What is required: In this exercise, print only the lines of the records below from the one with "Viewport: 480px width, 640px height." through the one with "Instruction: Click the", inclusive. Pictures are not part of the copy.

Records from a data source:
########
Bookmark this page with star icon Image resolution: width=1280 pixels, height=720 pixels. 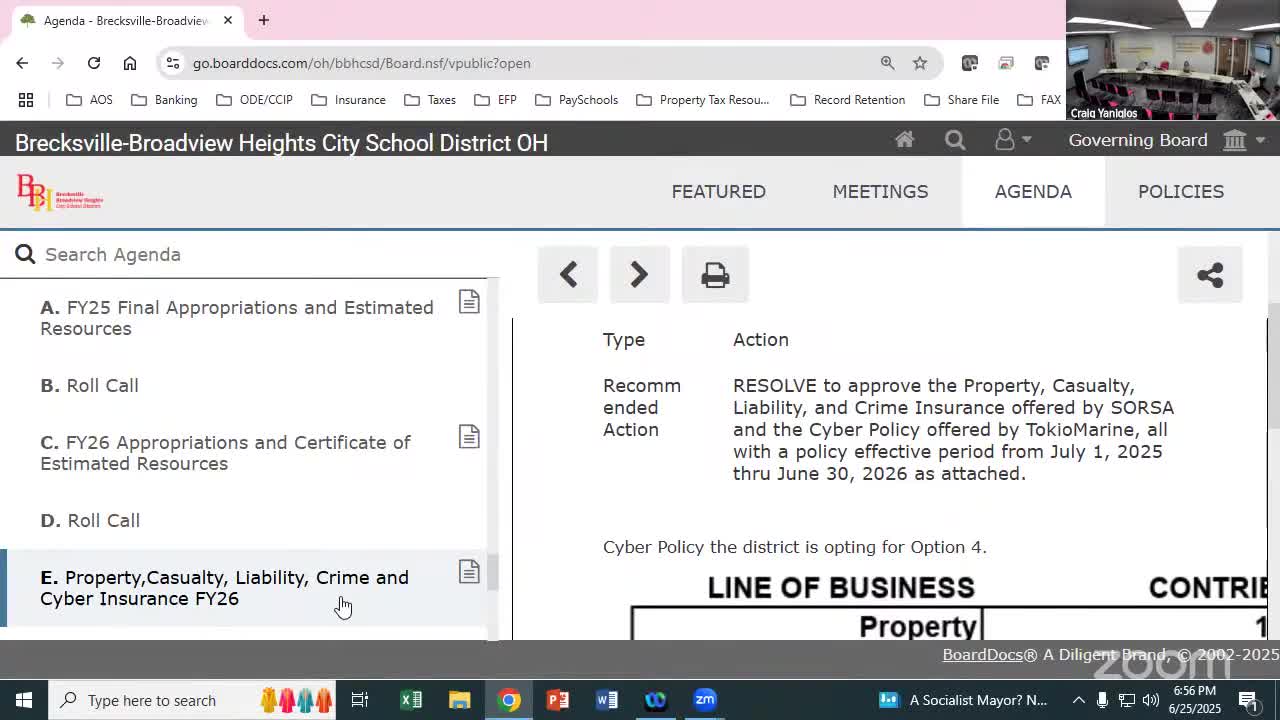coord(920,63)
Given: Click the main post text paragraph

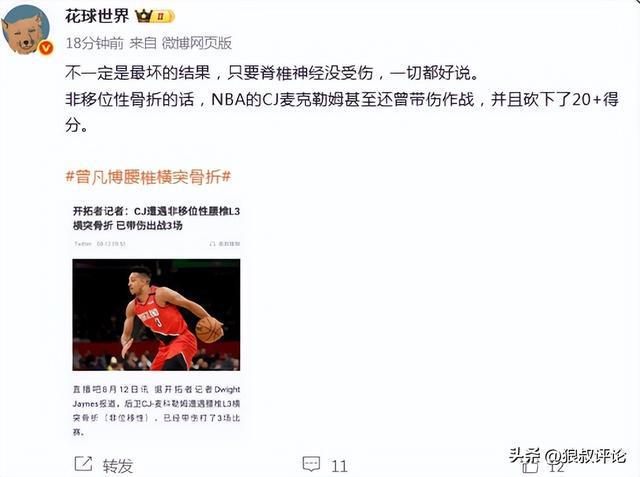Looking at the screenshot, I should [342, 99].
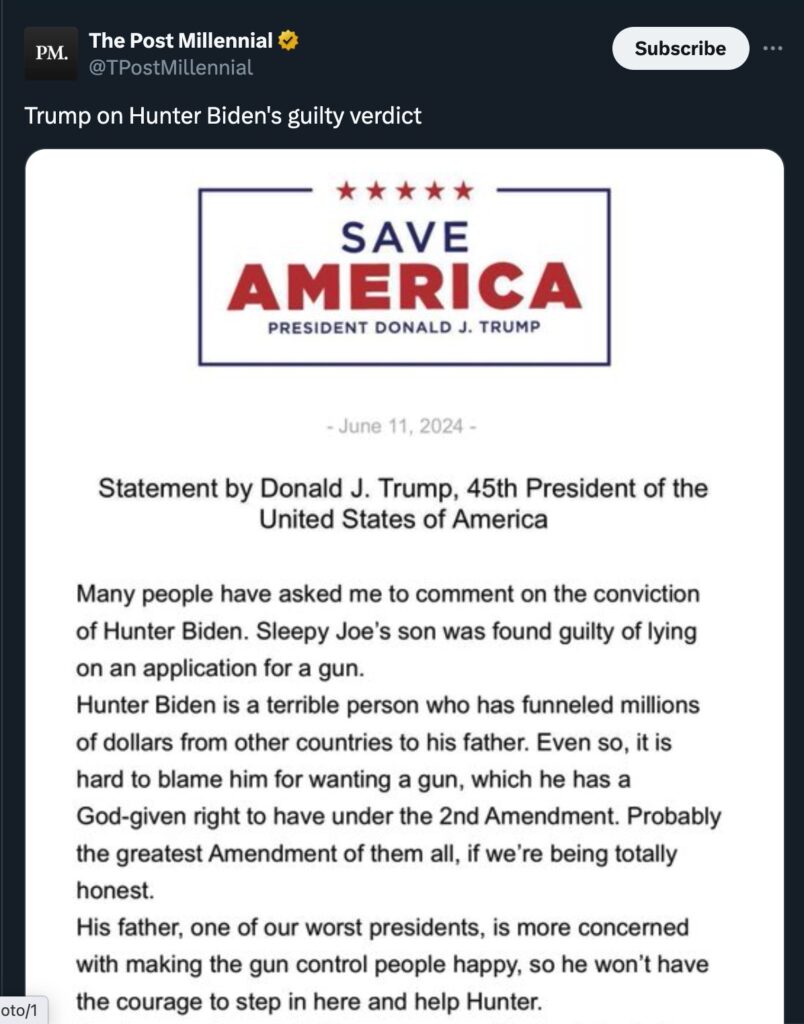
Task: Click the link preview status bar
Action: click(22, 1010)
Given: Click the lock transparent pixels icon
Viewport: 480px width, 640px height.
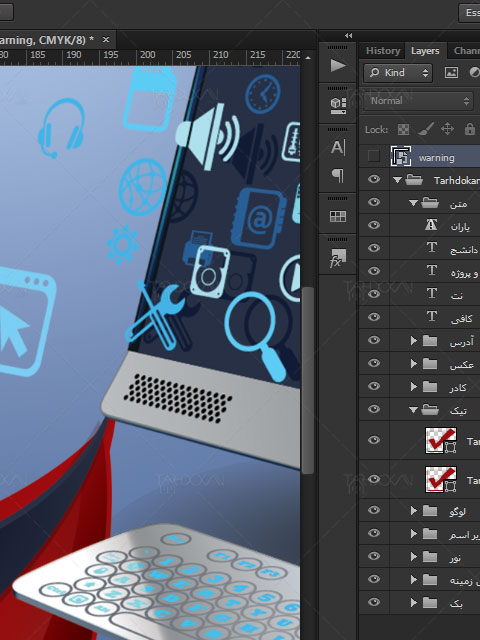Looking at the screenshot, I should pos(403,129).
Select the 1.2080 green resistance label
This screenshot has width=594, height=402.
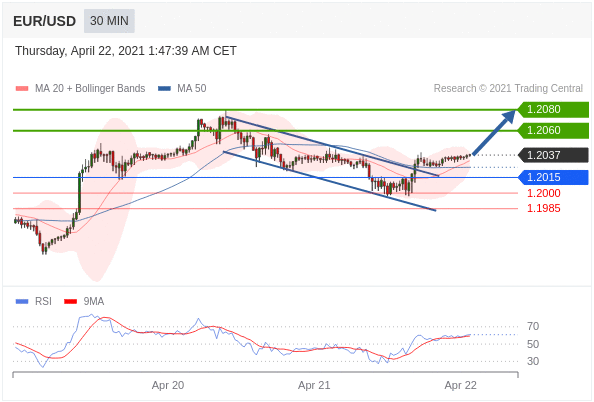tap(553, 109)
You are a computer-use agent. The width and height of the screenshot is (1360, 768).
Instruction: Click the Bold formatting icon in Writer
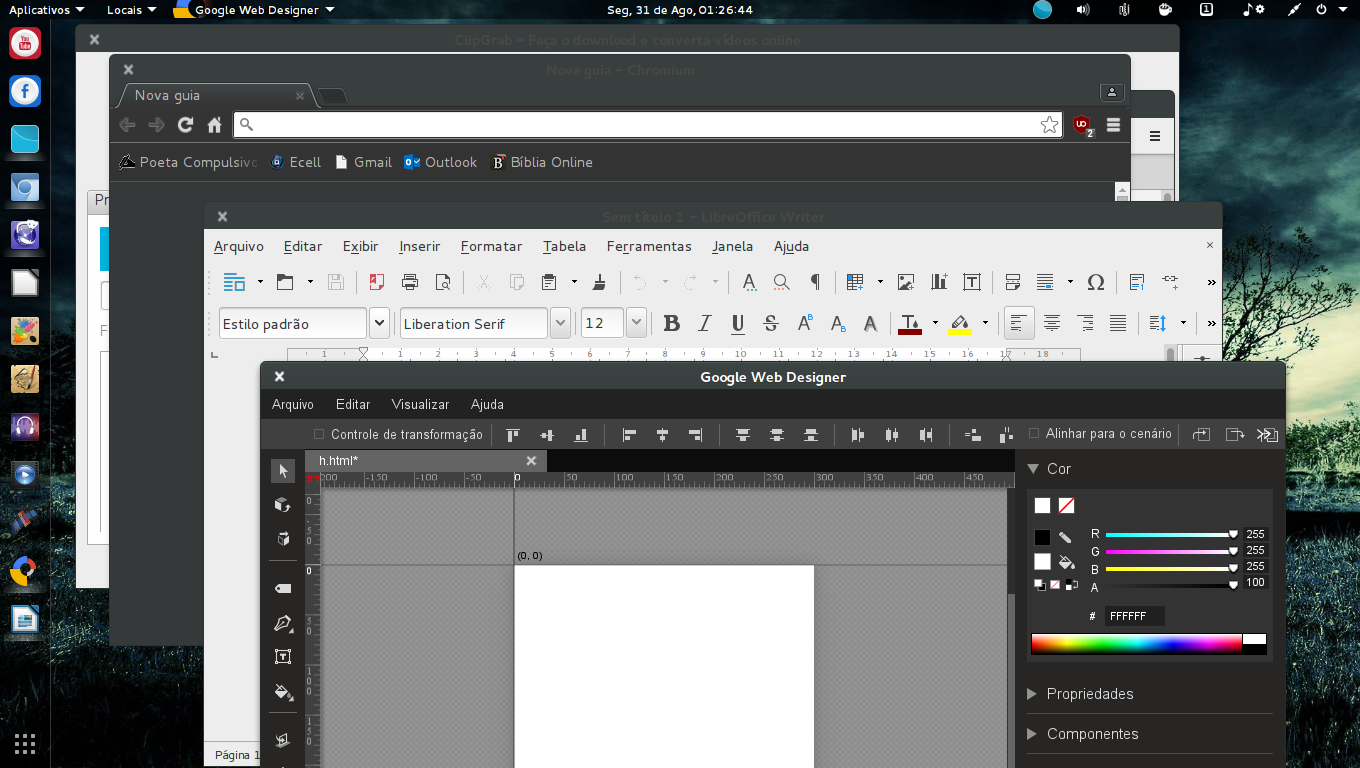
########
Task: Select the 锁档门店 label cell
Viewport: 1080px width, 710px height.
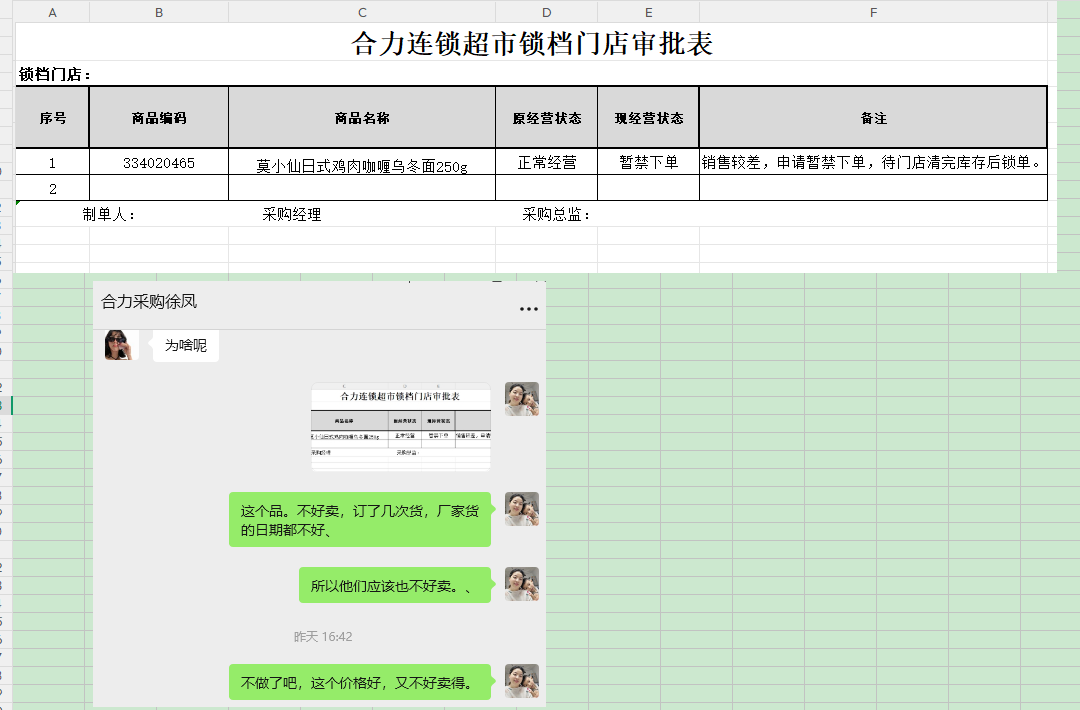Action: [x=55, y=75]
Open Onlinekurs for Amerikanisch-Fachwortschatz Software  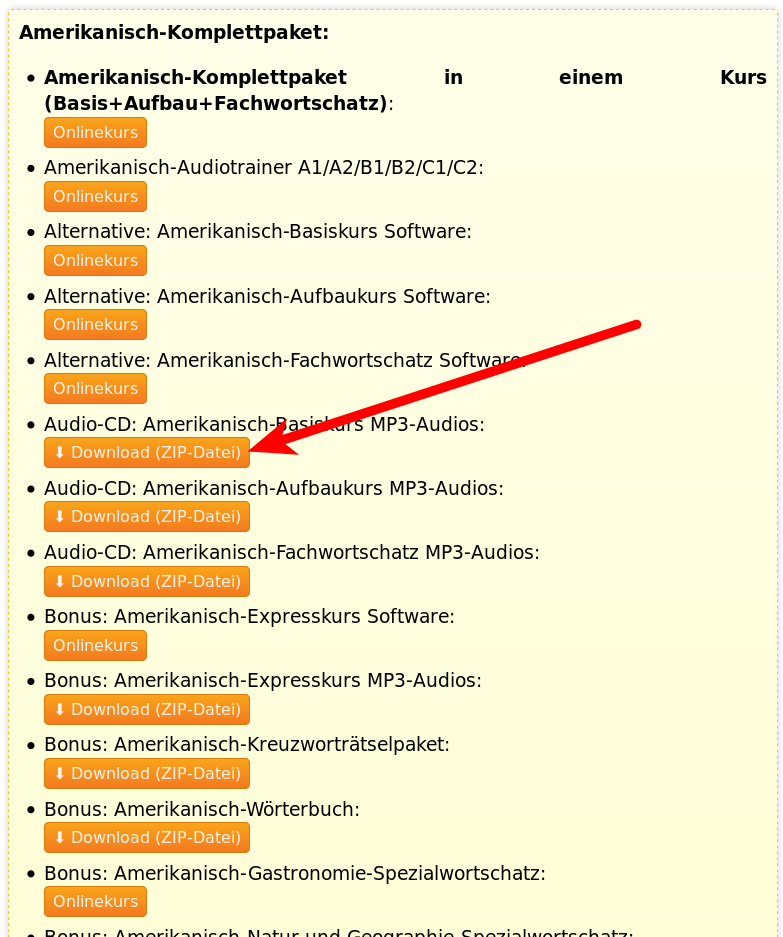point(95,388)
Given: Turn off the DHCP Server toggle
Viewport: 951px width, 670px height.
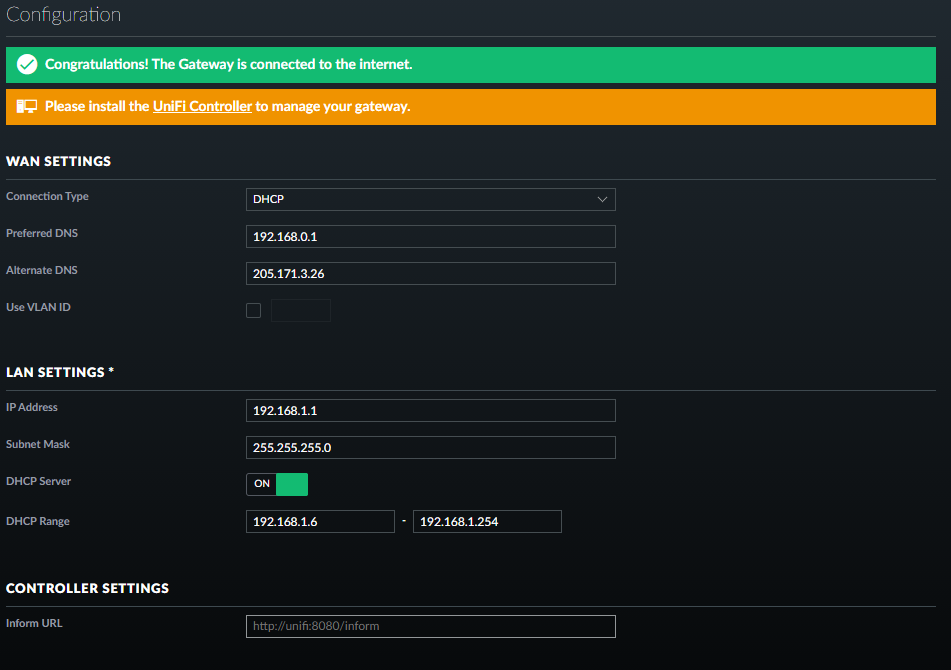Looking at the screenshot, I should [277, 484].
########
Expected output:
Viewport: 480px width, 640px height.
Looking at the screenshot, I should pos(403,129).
Select the 1.2080 green resistance label
This screenshot has width=594, height=402.
tap(553, 109)
You are a computer-use agent. The width and height of the screenshot is (1360, 768).
Instruction: Click the Bold formatting icon in Writer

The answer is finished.